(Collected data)
· · · · ·

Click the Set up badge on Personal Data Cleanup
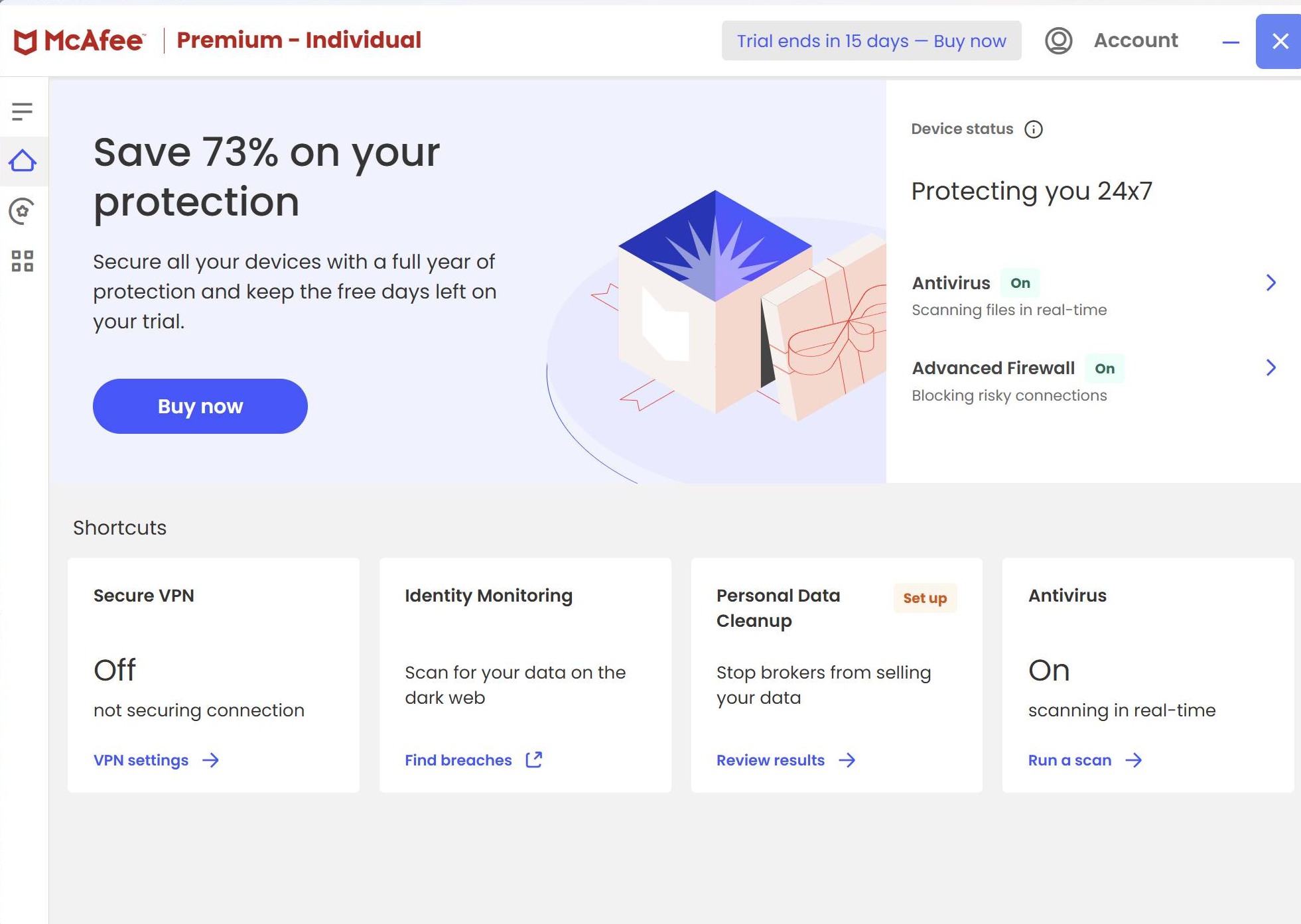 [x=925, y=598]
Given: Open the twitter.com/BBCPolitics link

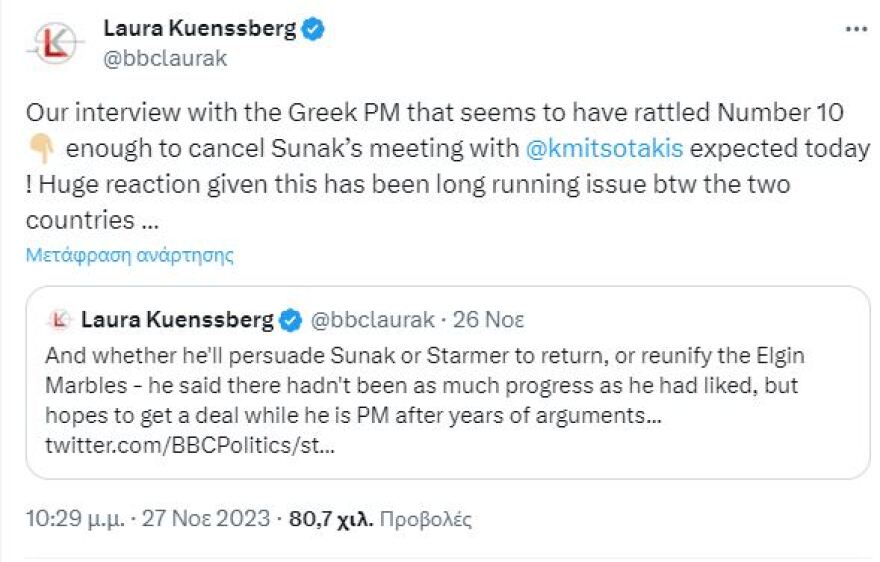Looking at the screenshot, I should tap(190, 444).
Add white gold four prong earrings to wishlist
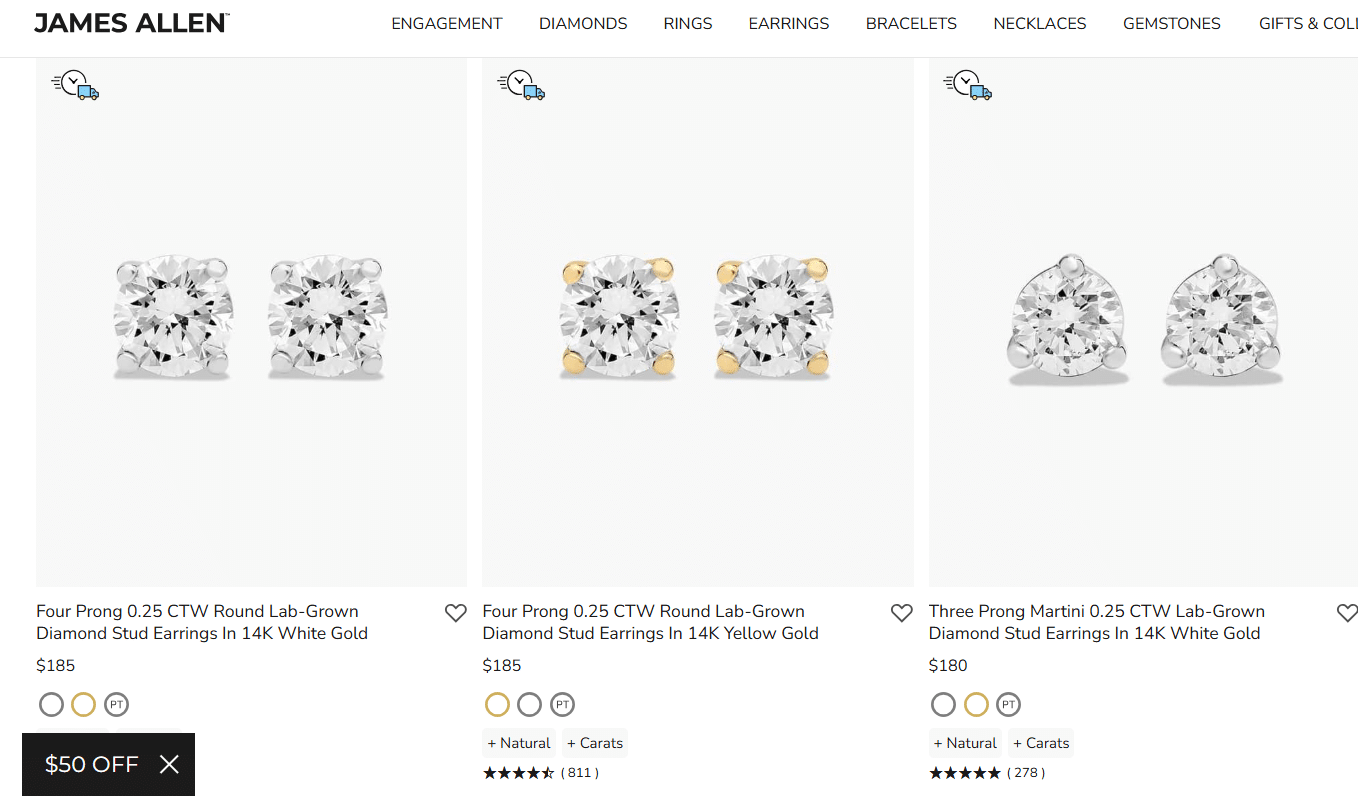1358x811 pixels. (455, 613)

· · · · ·

ACTION ITEM
Set down, exactly as written, each line from the one that contains "Given: Open the twitter.com/BBCPolitics link" to the last line of the records, but none of the pictures.

RESULT BELOW
Given: Open the twitter.com/BBCPolitics link

Looking at the screenshot, I should tap(190, 444).
Add white gold four prong earrings to wishlist
1358x811 pixels. (455, 613)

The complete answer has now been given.